July 18, 2018 at 15:11 by Andrew Moran

Soybean futures are trading lower for the first time this week as the agricultural commodity tries to continue its rebound from its 2018 lows. Soybean prices have rallied in recent days on reports of poor crop conditions amid unfavorable weather patterns.

November soybean futures tumbled $0.0225, or 0.26%, to $8.53 per bushel at 14:16 GMT on Wednesday on the Chicago Board of Trade (CBoT). So far this week, soybeans have jumped roughly 1%, but they are still down 18% over the last three months.

On Monday, the US Department of Agriculture (USDA) said that 69% of the domestic soybean crop were in good to excellent condition, down from 71% last week. Experts are blaming the hot and dry weather for the yield declines, leading many to worry if the unfavorable weather conditions will hurt the region in August, an important time for soybean farming.

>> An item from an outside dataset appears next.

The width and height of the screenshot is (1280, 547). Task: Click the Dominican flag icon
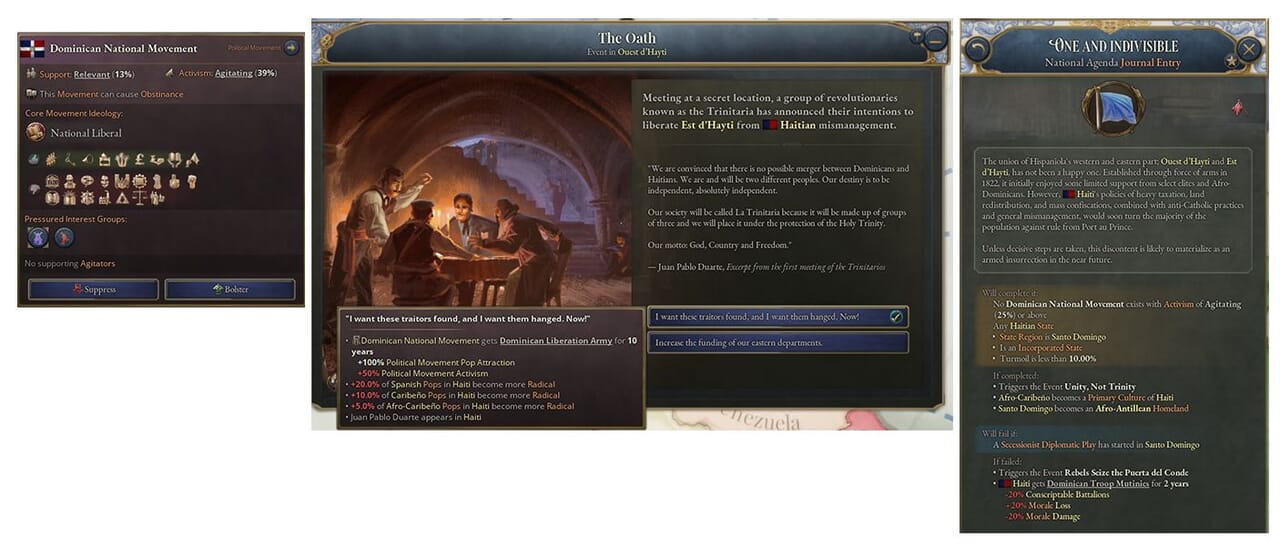(33, 48)
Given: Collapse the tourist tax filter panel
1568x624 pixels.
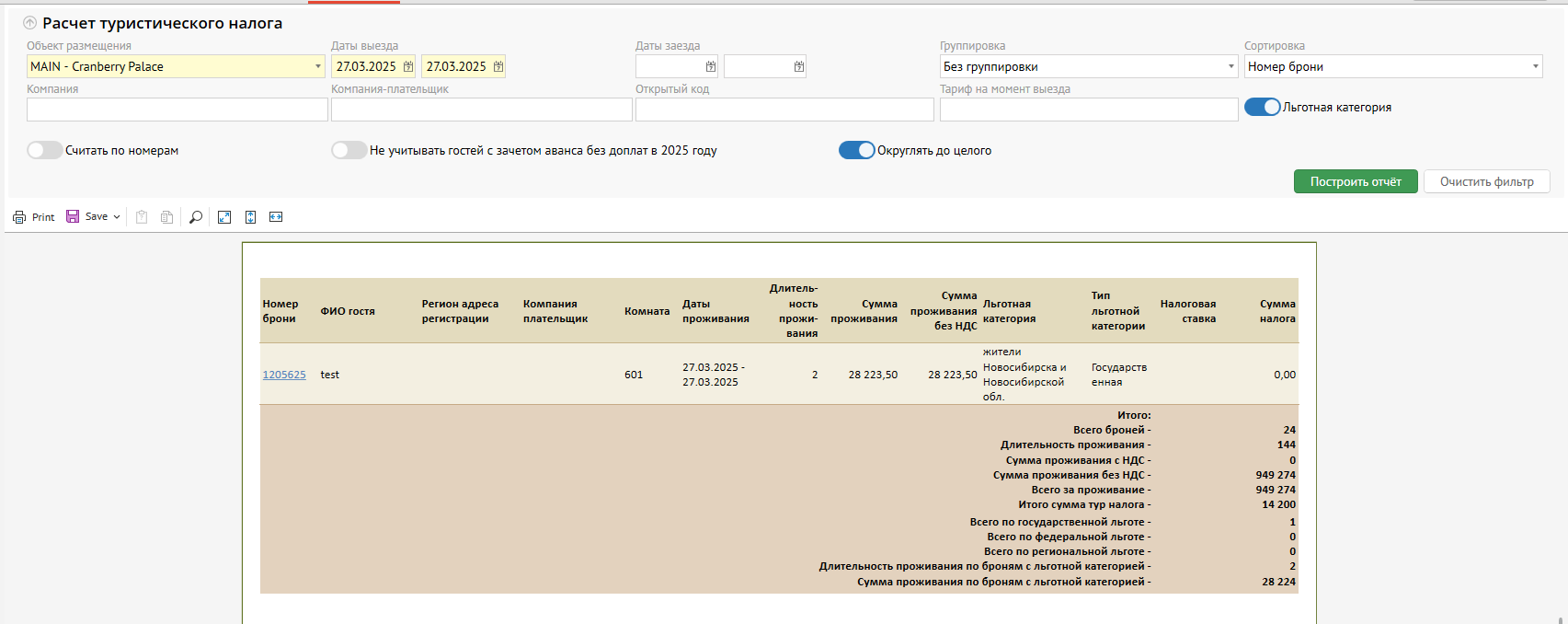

Corn farmers are enduring the same thing. The USDA reported that 72% of the crop were in good to excellent condition, down from 75% early last week.

December corn futures climbed $0.50, or 0.14%, to $3.6025 a pound.

In the background is the continued trade spat between the US and China. One of the last US soybean shipments made its way to the world’s biggest consumer of soybeans earlier this month. The soybean industry became concerned when a Chinese government official said the country does not need US soybeans for state reserves.

The comments have confirmed that Beijing is considering two different directions to take: import more from South America and produce more soybeans at home. Last week, China’s Ministry of Agriculture slashed its projections for soybean imports for the 2018–2019 crop season, warning that higher prices resulting from trade disputes will reduce demand, prompting farmers to use alternative ingredients for their animal feed inventories.

With the US government slapping tariffs on hundreds of billions of dollars on Chinese goods, the world’s second-largest economy has responded with retaliatory tariffs that primarily target US agriculture, including the soybean sector.

In other agriculture commodities, September wheat futures shed $0.0125, or 0.25%, to $4.962 per bushel. September orange juice futures slid $0.06, or 0.35%, to $1.707 per pound. September coffee futures plunged $0.0165, or 1.51%, to $1.076 a pound.